> _REQUIRED ACTION_: Retype only the lines running from the beginning of the entries below to the line with "Task: Switch to the 通讯录 tab", both included. Do not include pictures.
== DATASET EXCERPTS
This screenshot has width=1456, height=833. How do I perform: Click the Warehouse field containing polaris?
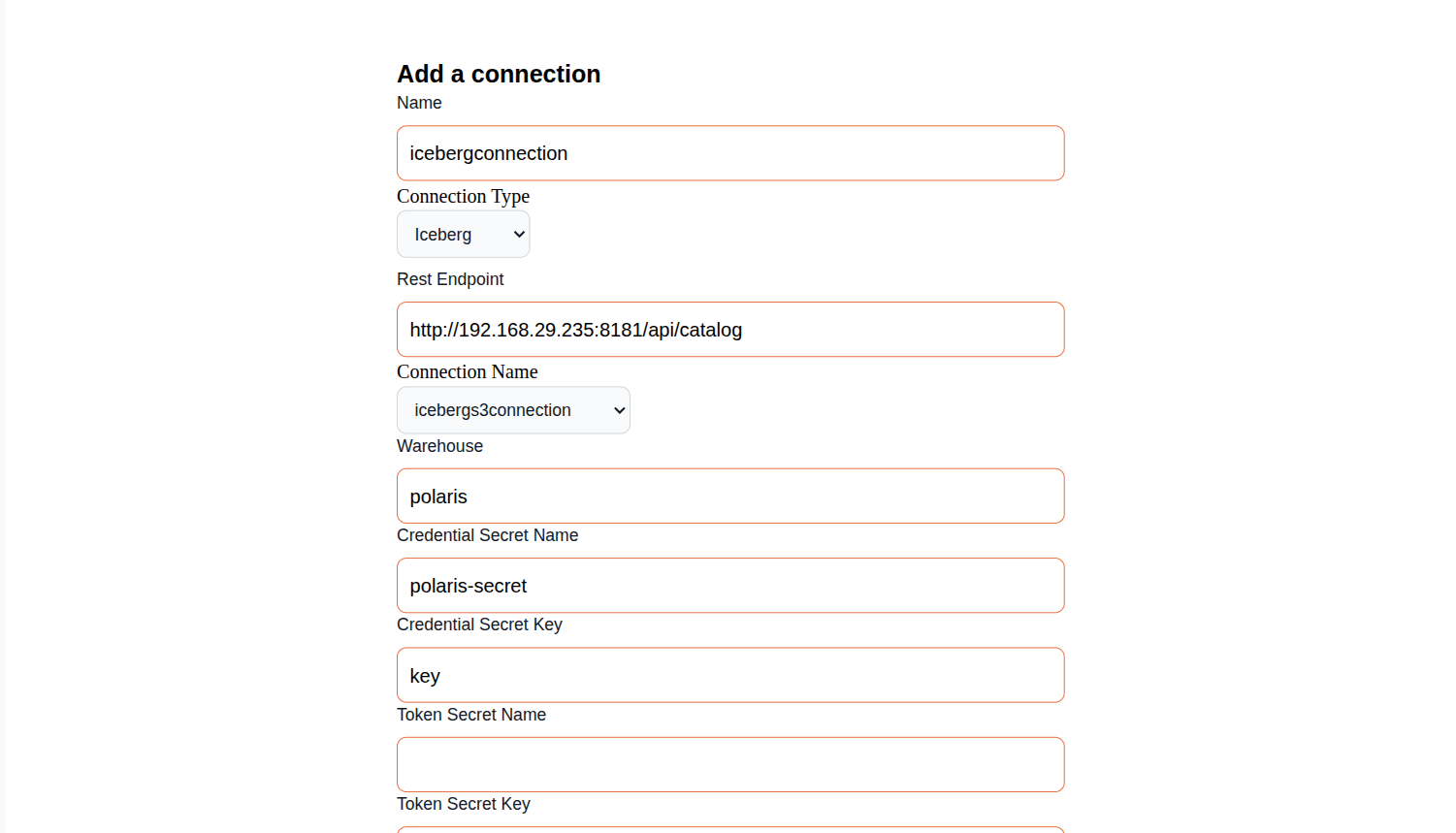(730, 497)
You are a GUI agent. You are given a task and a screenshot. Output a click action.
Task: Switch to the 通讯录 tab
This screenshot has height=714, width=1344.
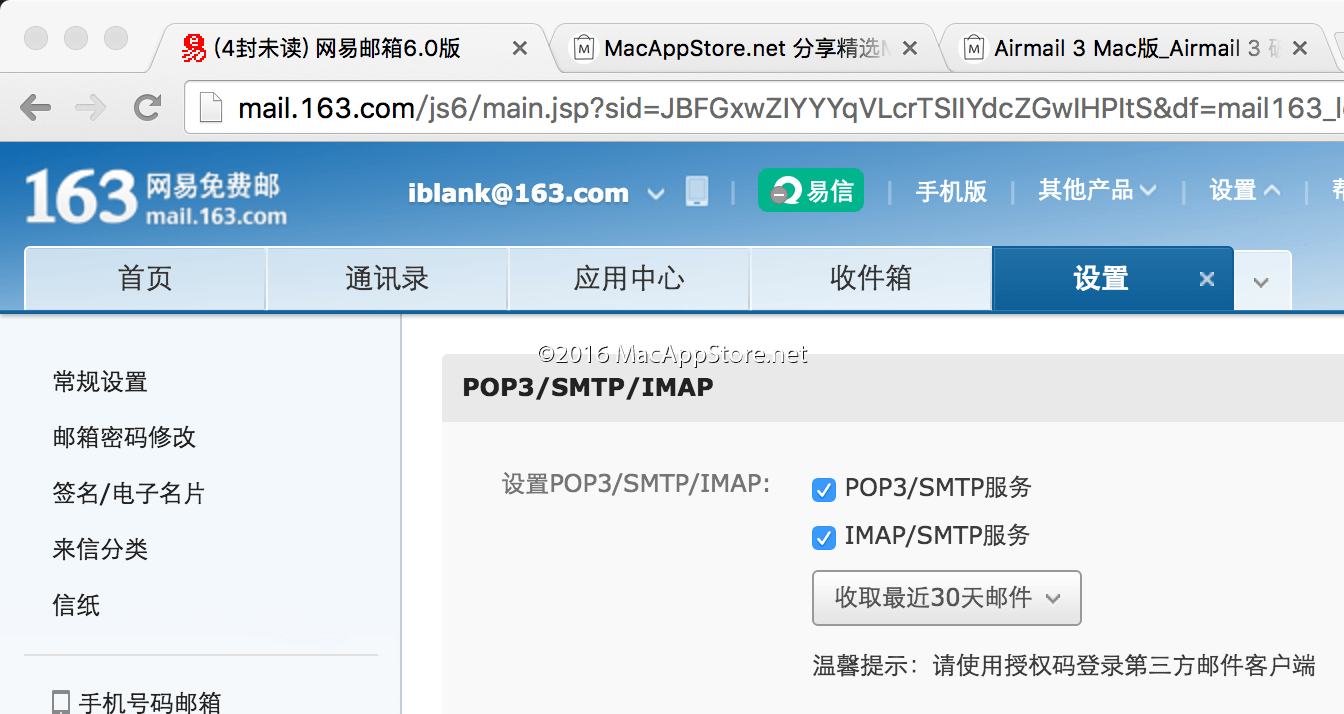(x=387, y=278)
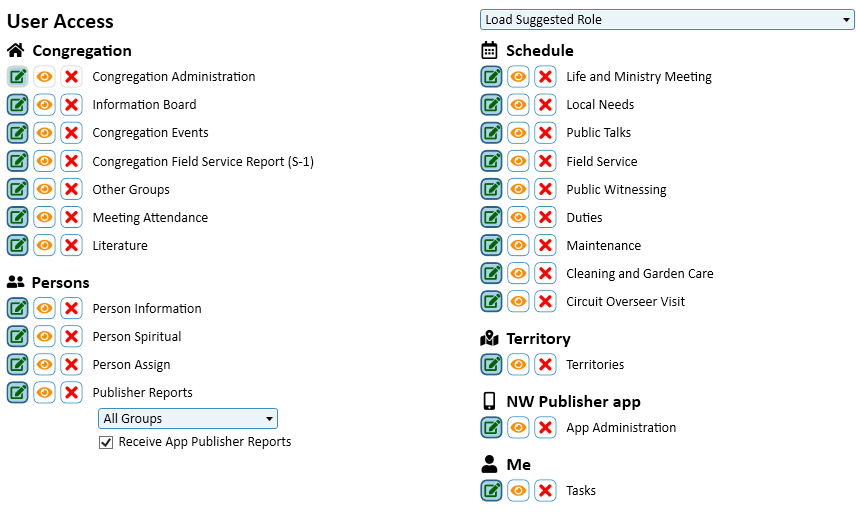Deny access to Public Talks
This screenshot has height=524, width=856.
[545, 133]
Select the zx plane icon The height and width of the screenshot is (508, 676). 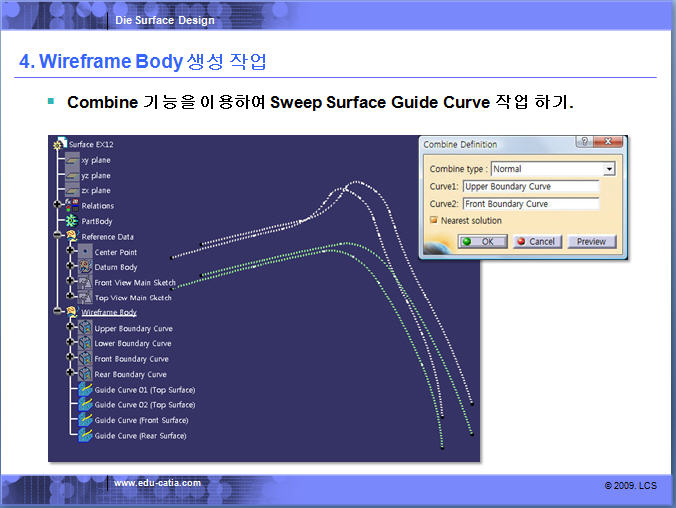72,190
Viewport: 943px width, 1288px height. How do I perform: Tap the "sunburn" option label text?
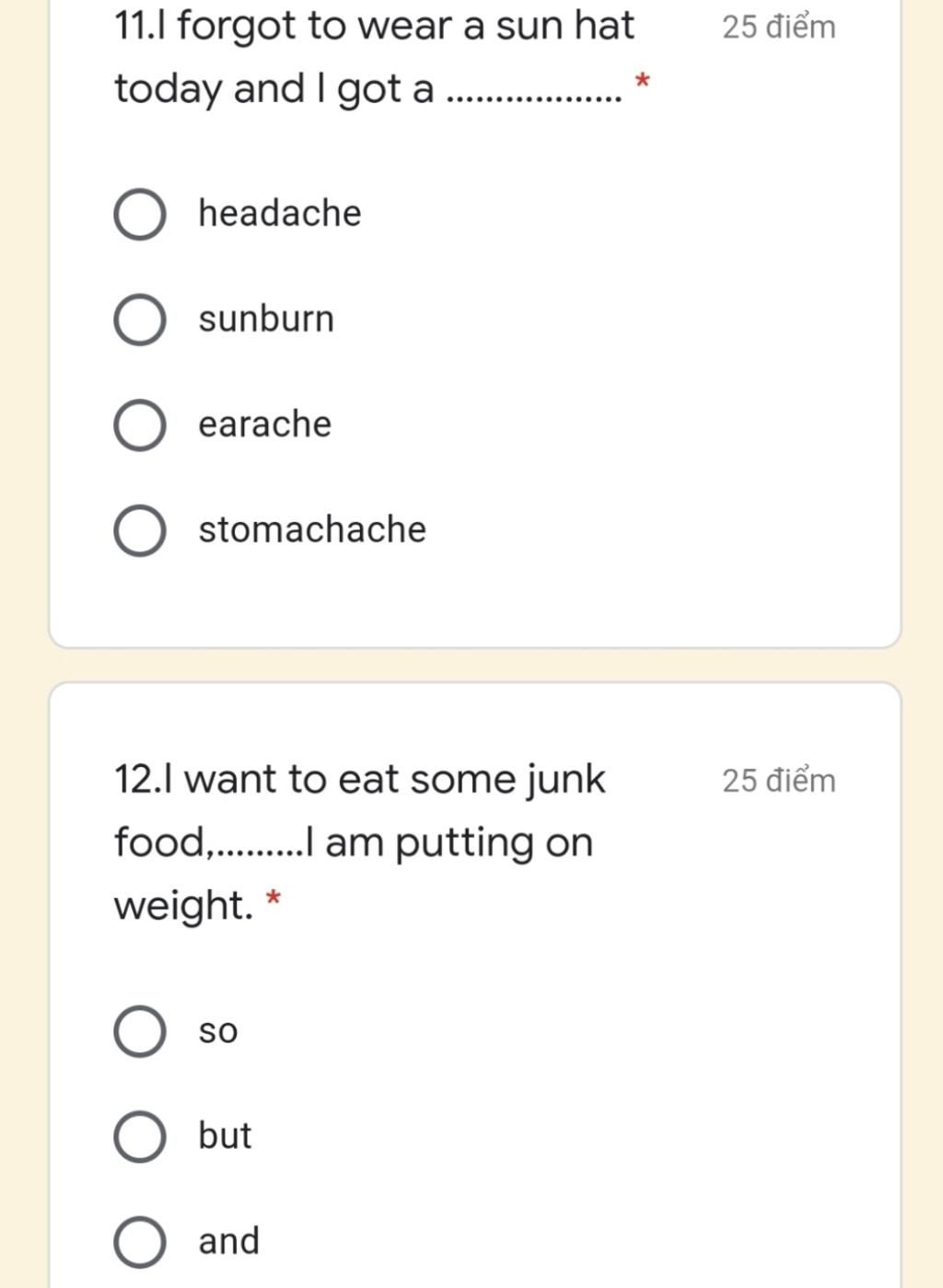266,319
====
> _ANSWER BELOW_:
This screenshot has width=1456, height=833. How do I perform: Click the Warehouse field containing polaris?
(730, 497)
You are a GUI agent. You are given a task and a screenshot. Output a click action.
Task: Switch to the 通讯录 tab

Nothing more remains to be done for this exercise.